-- START --

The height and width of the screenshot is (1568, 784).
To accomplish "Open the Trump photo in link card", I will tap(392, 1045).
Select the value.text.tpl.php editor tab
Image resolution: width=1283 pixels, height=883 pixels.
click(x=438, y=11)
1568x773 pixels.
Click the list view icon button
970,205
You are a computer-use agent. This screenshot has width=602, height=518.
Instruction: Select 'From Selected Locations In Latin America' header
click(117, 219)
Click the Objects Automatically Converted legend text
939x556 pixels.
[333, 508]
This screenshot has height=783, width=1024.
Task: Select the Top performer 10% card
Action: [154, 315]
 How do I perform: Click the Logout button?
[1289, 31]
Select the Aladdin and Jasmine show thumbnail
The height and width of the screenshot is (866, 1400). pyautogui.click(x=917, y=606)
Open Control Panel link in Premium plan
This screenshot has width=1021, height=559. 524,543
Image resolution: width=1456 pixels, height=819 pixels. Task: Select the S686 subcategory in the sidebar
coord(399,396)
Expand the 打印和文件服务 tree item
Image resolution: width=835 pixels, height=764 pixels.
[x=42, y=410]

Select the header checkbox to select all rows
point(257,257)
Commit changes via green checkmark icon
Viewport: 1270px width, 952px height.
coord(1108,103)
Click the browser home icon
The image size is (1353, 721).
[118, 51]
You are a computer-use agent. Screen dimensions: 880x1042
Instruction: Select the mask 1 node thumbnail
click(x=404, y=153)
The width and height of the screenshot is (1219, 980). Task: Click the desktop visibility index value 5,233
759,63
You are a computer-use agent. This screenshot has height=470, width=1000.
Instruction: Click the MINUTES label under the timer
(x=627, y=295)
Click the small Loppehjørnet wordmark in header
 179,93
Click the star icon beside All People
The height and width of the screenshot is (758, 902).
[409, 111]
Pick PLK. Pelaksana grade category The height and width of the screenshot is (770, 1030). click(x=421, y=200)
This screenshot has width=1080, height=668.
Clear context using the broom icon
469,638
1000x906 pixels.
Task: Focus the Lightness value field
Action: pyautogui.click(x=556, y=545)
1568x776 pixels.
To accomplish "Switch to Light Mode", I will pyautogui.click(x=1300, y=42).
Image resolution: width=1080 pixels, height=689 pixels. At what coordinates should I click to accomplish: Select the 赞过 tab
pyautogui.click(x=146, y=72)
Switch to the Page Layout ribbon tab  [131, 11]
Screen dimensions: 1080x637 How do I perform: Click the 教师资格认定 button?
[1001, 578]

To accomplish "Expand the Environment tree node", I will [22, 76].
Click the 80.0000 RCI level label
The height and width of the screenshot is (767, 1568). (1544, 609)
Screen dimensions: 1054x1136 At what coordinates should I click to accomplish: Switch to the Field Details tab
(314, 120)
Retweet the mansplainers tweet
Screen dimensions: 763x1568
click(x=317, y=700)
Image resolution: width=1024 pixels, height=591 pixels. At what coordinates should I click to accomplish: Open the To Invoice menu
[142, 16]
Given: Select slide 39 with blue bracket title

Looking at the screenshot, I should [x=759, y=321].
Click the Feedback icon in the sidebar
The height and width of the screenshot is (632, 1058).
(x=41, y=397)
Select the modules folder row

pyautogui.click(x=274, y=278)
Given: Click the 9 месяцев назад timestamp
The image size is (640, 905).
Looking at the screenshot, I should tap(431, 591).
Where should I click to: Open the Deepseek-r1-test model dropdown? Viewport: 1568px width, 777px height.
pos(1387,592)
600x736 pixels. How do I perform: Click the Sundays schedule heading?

-- END --

» **Request**
Write out every line of the material above as a JSON list of strings, one string per line, with blank lines skipped.

» **Solution**
[
  "The height and width of the screenshot is (1568, 784).",
  "To accomplish \"Open the Trump photo in link card\", I will tap(392, 1045).",
  "Select the value.text.tpl.php editor tab",
  "Image resolution: width=1283 pixels, height=883 pixels.",
  "click(x=438, y=11)",
  "1568x773 pixels.",
  "Click the list view icon button",
  "970,205",
  "You are a computer-use agent. This screenshot has width=602, height=518.",
  "Instruction: Select 'From Selected Locations In Latin America' header",
  "click(117, 219)",
  "Click the Objects Automatically Converted legend text",
  "939x556 pixels.",
  "[333, 508]",
  "This screenshot has height=783, width=1024.",
  "Task: Select the Top performer 10% card",
  "Action: [154, 315]",
  " How do I perform: Click the Logout button?",
  "[1289, 31]",
  "Select the Aladdin and Jasmine show thumbnail",
  "The height and width of the screenshot is (866, 1400). pyautogui.click(x=917, y=606)",
  "Open Control Panel link in Premium plan",
  "This screenshot has width=1021, height=559. 524,543",
  "Image resolution: width=1456 pixels, height=819 pixels. Task: Select the S686 subcategory in the sidebar",
  "coord(399,396)",
  "Expand the 打印和文件服务 tree item",
  "Image resolution: width=835 pixels, height=764 pixels.",
  "[x=42, y=410]",
  "Select the header checkbox to select all rows",
  "point(257,257)",
  "Commit changes via green checkmark icon",
  "Viewport: 1270px width, 952px height.",
  "coord(1108,103)",
  "Click the browser home icon",
  "The image size is (1353, 721).",
  "[118, 51]",
  "You are a computer-use agent. Screen dimensions: 880x1042",
  "Instruction: Select the mask 1 node thumbnail",
  "click(x=404, y=153)",
  "The width and height of the screenshot is (1219, 980). Task: Click the desktop visibility index value 5,233",
  "759,63",
  "You are a computer-use agent. This screenshot has height=470, width=1000.",
  "Instruction: Click the MINUTES label under the timer",
  "(x=627, y=295)",
  "Click the small Loppehjørnet wordmark in header",
  " 179,93",
  "Click the star icon beside All People",
  "The height and width of the screenshot is (758, 902).",
  "[409, 111]",
  "Pick PLK. Pelaksana grade category The height and width of the screenshot is (770, 1030). click(x=421, y=200)",
  "This screenshot has width=1080, height=668.",
  "Clear context using the broom icon",
  "469,638",
  "1000x906 pixels.",
  "Task: Focus the Lightness value field",
  "Action: pyautogui.click(x=556, y=545)",
  "1568x776 pixels.",
  "To accomplish \"Switch to Light Mode\", I will pyautogui.click(x=1300, y=42).",
  "Image resolution: width=1080 pixels, height=689 pixels. At what coordinates should I click to accomplish: Select the 赞过 tab",
  "pyautogui.click(x=146, y=72)",
  "Switch to the Page Layout ribbon tab  [131, 11]",
  "Screen dimensions: 1080x637 How do I perform: Click the 教师资格认定 button?",
  "[1001, 578]",
  "To accomplish \"Expand the Environment tree node\", I will [22, 76].",
  "Click the 80.0000 RCI level label",
  "The height and width of the screenshot is (767, 1568). (1544, 609)",
  "Screen dimensions: 1054x1136 At what coordinates should I click to accomplish: Switch to the Field Details tab",
  "(314, 120)",
  "Retweet the mansplainers tweet",
  "Screen dimensions: 763x1568",
  "click(x=317, y=700)",
  "Image resolution: width=1024 pixels, height=591 pixels. At what coordinates should I click to accomplish: Open the To Invoice menu",
  "[142, 16]",
  "Given: Select slide 39 with blue bracket title",
  "Looking at the screenshot, I should [x=759, y=321].",
  "Click the Feedback icon in the sidebar",
  "The height and width of the screenshot is (632, 1058).",
  "(x=41, y=397)",
  "Select the modules folder row",
  "pyautogui.click(x=274, y=278)",
  "Given: Click the 9 месяцев назад timestamp",
  "The image size is (640, 905).",
  "Looking at the screenshot, I should tap(431, 591).",
  "Where should I click to: Open the Deepseek-r1-test model dropdown? Viewport: 1568px width, 777px height.",
  "pos(1387,592)",
  "600x736 pixels. How do I perform: Click the Sundays schedule heading?"
]